Here it is in it’s well cooked artery clogging glory. At this point, there were plenty of other things on the table that would be much better to eat, but I grabbed a piece of sangchu (red leaf lettuce) and got some samjeon (hot pepper and bean paste) ready for the experience. I grabbed that nicely rounded piece on the right, wrapped it up, applied sauce, and began to chew.

The texture was similar to some cheap meat I’ve eaten in the past on street corners in Korea. I’ve eaten pork before cut so close to the skin that I could see hair the occasional follicle in the fat. The fat usually cooks down and the meat is fine, if not a little oily and bad to look at. However, the taste of the pig skin was much like eating a wax lip. Nothing to chew down on, but something foreign in your mouth your tongue couldn’t exactly identify. It coated my mount with a strange sort of coat which I quickly washed out with water.

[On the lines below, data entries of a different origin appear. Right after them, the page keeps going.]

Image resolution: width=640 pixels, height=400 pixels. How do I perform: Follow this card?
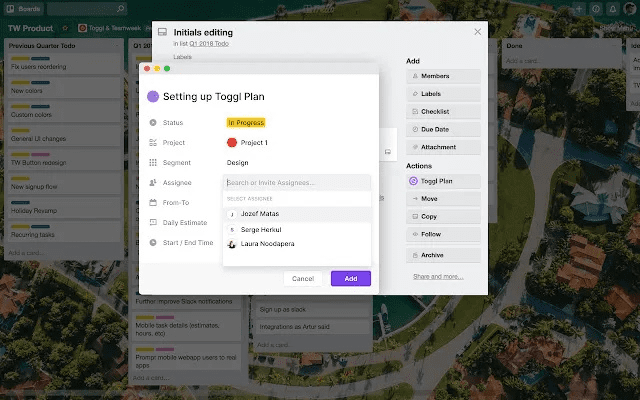pos(444,234)
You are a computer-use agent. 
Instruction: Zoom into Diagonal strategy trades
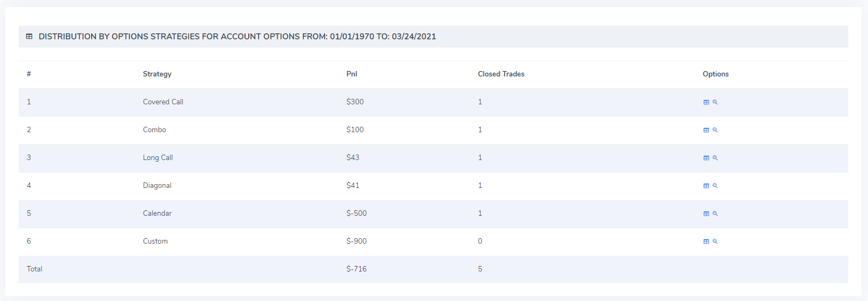(715, 186)
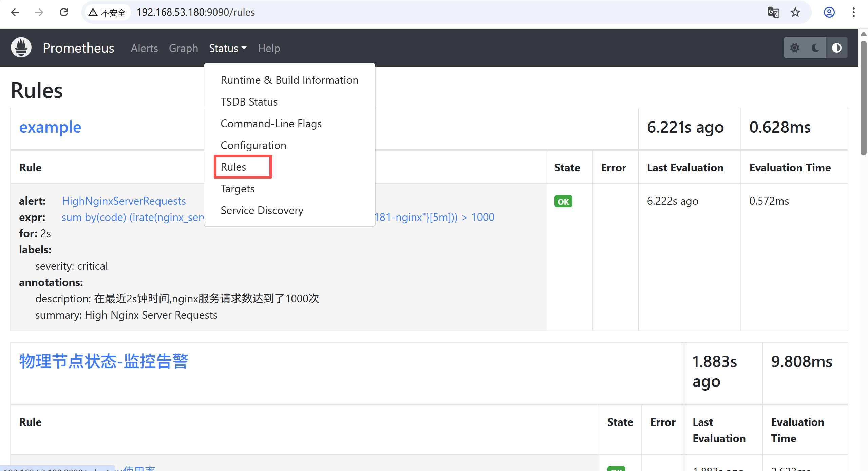Click the HighNginxServerRequests alert link
The image size is (868, 471).
(x=124, y=201)
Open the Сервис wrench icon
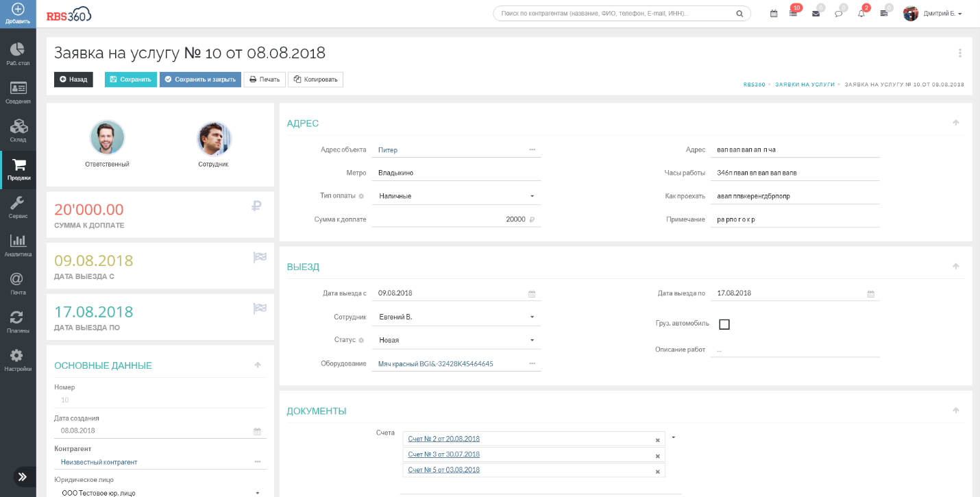The height and width of the screenshot is (497, 980). tap(16, 206)
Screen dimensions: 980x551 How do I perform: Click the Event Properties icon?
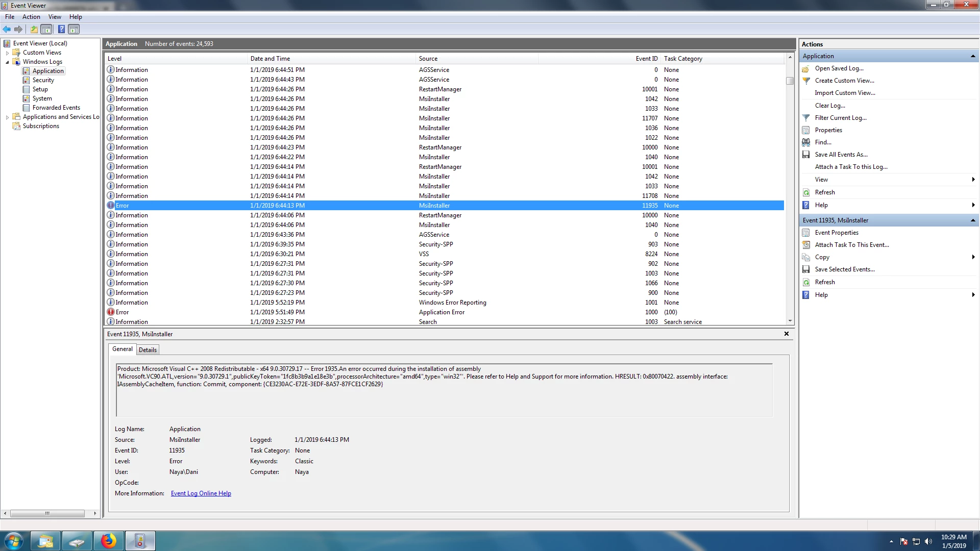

Something like pork rinds, if I remember correctly from the one time I ate them, but nastier without the satisfying crunch. It also had no taste other than fat, but no grissle. When McDonalds finally decides to stop messing around and just kill it’s customers as fast as possible, I could imagine a daegi kopdaegi burger. It would be like biting down on a fried piece of Crisco that had been battered. Add some lettuce and some sauce for flavor and give a pack of cigarettes and the largest coffee possible as the combo meal portions.